Organic compounds -- part of the class 532-570 series – Organic compounds – Carbohydrates or derivatives
Reexamination Certificate
1999-07-02
2002-06-11
Gitomer, Ralph (Department: 1623)
Organic compounds -- part of the class 532-570 series
Organic compounds
Carbohydrates or derivatives
C536S026100, C536S023100, C536S024300, C514S049000, C514S051000
Reexamination Certificate
active
06403786
ABSTRACT:
The invention concerns heterocyclic compounds which can be used to label, detect and sequence nucleic acids.
Nucleic acids are of major importance in the living world as carriers and transmitters of genetic information. Since their discovery by F. Miescher they have aroused a wide scientific interest which has led to the elucidation of their function, structure and mechanism of action.
An important tool for explaining these connections and for solving the problems was and is the detection of nucleic acids and namely with regard to their specific detection as well as with regard to their sequence i.e. their primary structure.
The specific detectability of nucleic acids is based on the property of these molecules to interact, i.e. to hybridize, with other nucleic acids to form base pairs by means of hydrogen bridges.
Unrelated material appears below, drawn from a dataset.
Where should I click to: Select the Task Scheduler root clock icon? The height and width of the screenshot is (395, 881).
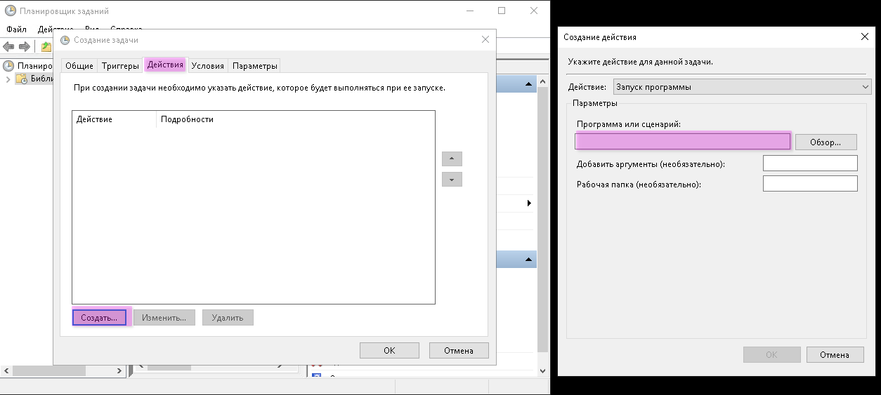pyautogui.click(x=8, y=66)
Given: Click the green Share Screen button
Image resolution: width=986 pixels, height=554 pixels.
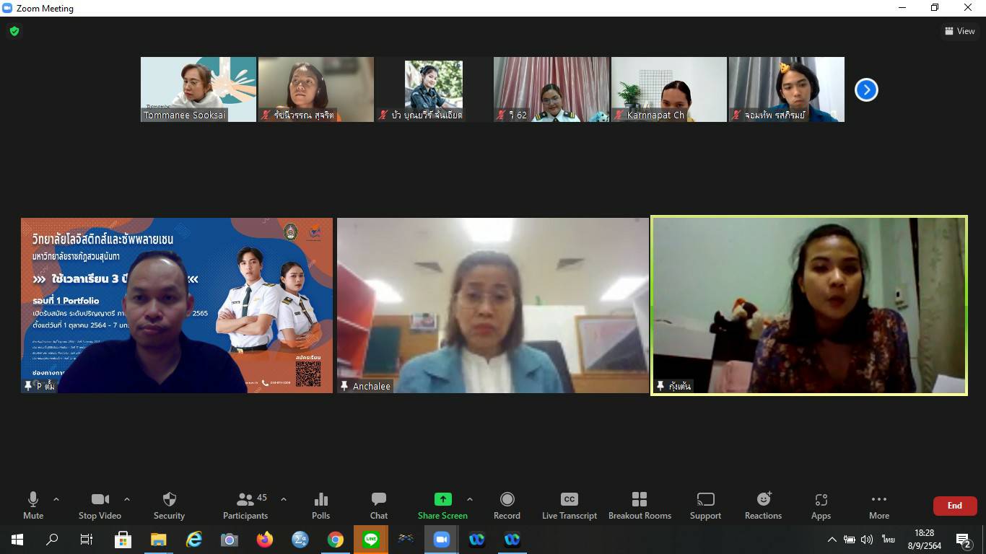Looking at the screenshot, I should tap(442, 505).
Nucleic acids (probes) labelled in a suitable manner, i.e. provided with indicator groups, can thus be used to detect complementary nucleic acids (target).
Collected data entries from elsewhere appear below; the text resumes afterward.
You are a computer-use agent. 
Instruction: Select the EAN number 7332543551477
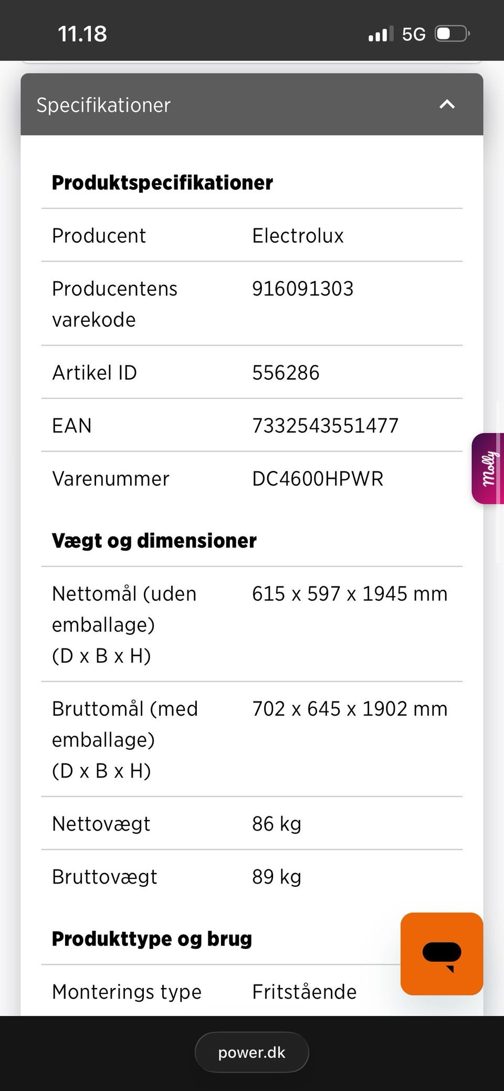tap(326, 425)
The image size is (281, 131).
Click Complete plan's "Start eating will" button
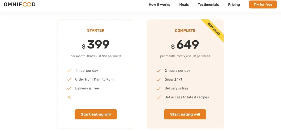pyautogui.click(x=185, y=114)
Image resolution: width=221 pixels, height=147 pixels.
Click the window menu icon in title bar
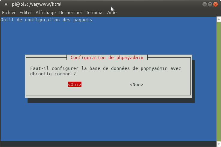click(6, 4)
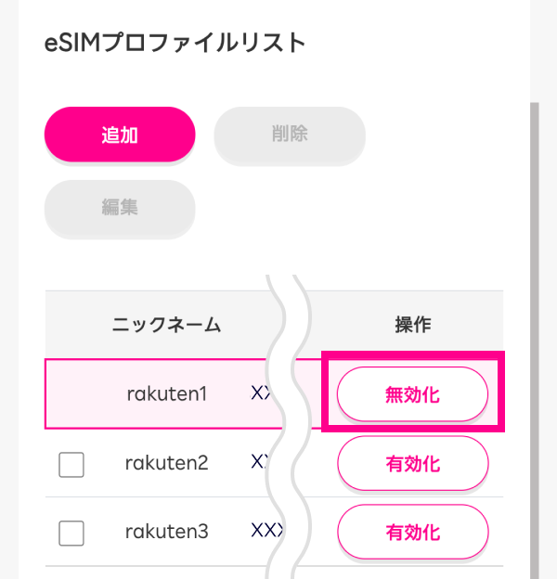Click the truncated X value in rakuten2 row

point(257,463)
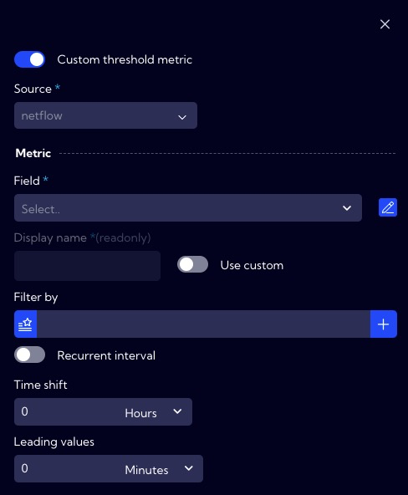Open the Minutes unit dropdown for Leading values
Screen dimensions: 408x495
(x=160, y=469)
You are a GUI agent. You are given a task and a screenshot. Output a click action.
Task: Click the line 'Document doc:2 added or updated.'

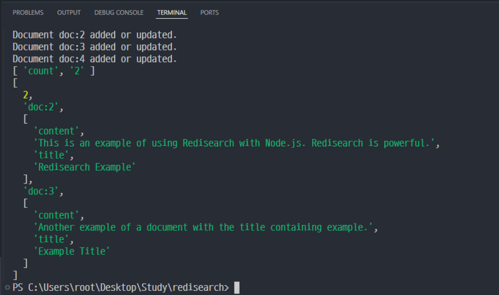pos(95,35)
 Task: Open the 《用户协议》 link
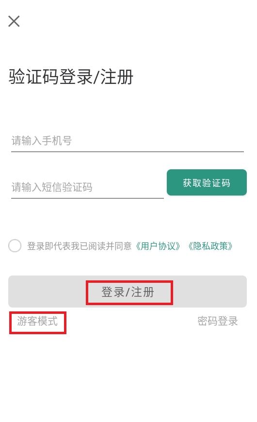[158, 246]
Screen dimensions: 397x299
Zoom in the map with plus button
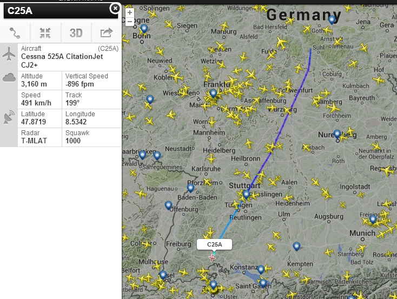tap(130, 12)
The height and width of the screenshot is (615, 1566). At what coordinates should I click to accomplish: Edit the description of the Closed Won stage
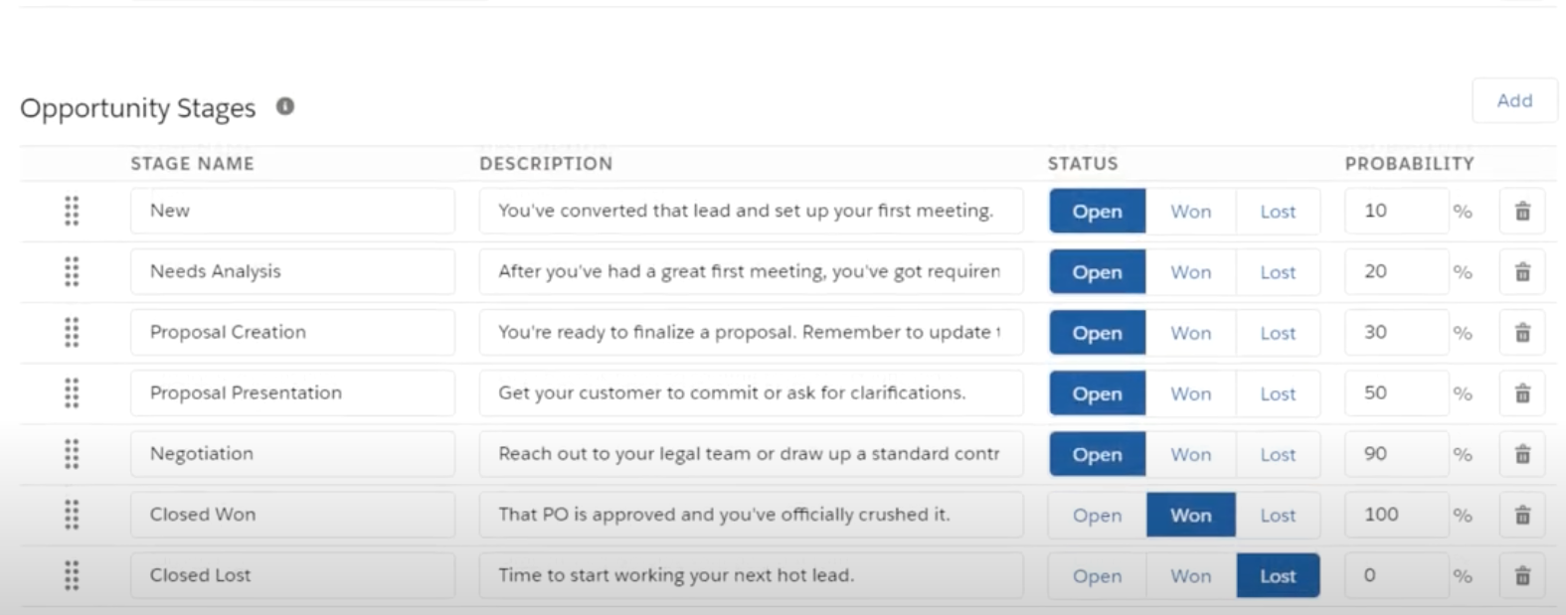[x=751, y=515]
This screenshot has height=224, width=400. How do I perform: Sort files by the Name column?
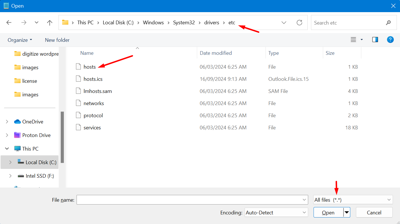coord(87,53)
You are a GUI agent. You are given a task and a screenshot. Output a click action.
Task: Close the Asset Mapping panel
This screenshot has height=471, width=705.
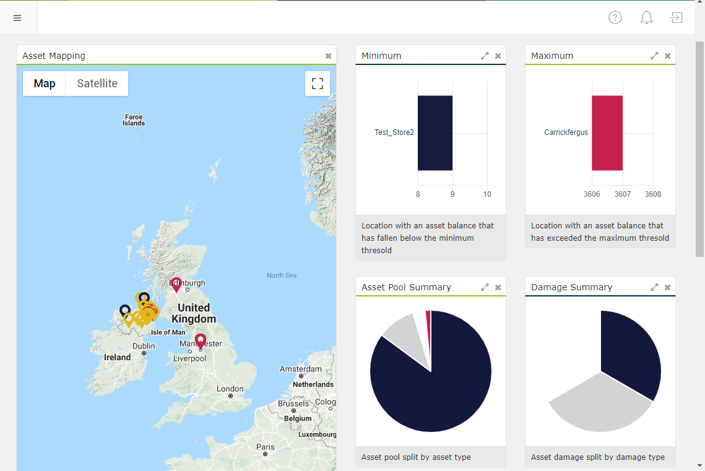pos(328,56)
The determination of the primary structure (sequence), i.e. the sequence of the heterocyclic bases of a nucleic acid, is achieved by means of sequencing techniques. Knowledge of the sequence is in turn a basic requirement for a targeted and specific use of nucleic acids for molecular biological problems and working techniques.
The sequencing also ultimately utilizes the principle of specific hybridization of nucleic acids to one another. As mentioned above labelled nucleic acid fragments are also used for this. Hence a suitable labelling of nucleic acids is an essential prerequisite for any detection method.
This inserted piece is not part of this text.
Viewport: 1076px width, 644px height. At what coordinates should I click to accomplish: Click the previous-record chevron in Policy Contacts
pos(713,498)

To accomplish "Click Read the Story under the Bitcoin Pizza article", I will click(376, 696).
At an early period radioactive labelling was mainly used with suitable isotopes such as
32
P or
35
S. However, the disadvantages of using radioactive reagents are obvious: such work requires special room facilities and licences as well as a controlled and elaborate disposal of the radioactive waste. The reagents for radioactive labelling are expensive. It is not possible to store such labelled probes for long periods due to the short half-life of the above-mentioned nuclides.
Therefore many attempts have been made in recent years to circumvent these serious disadvantages i.e. to get away from using a radioactive label. However, the high sensitivity of this type of label should be retained as far as possible.
Major advances have in fact already been achieved [see e.g. Nonradioactive Labeling and Detection of Biomolecules (Kessler, C., publ.) Springer Verlag Berlin, Heidelberg 1992].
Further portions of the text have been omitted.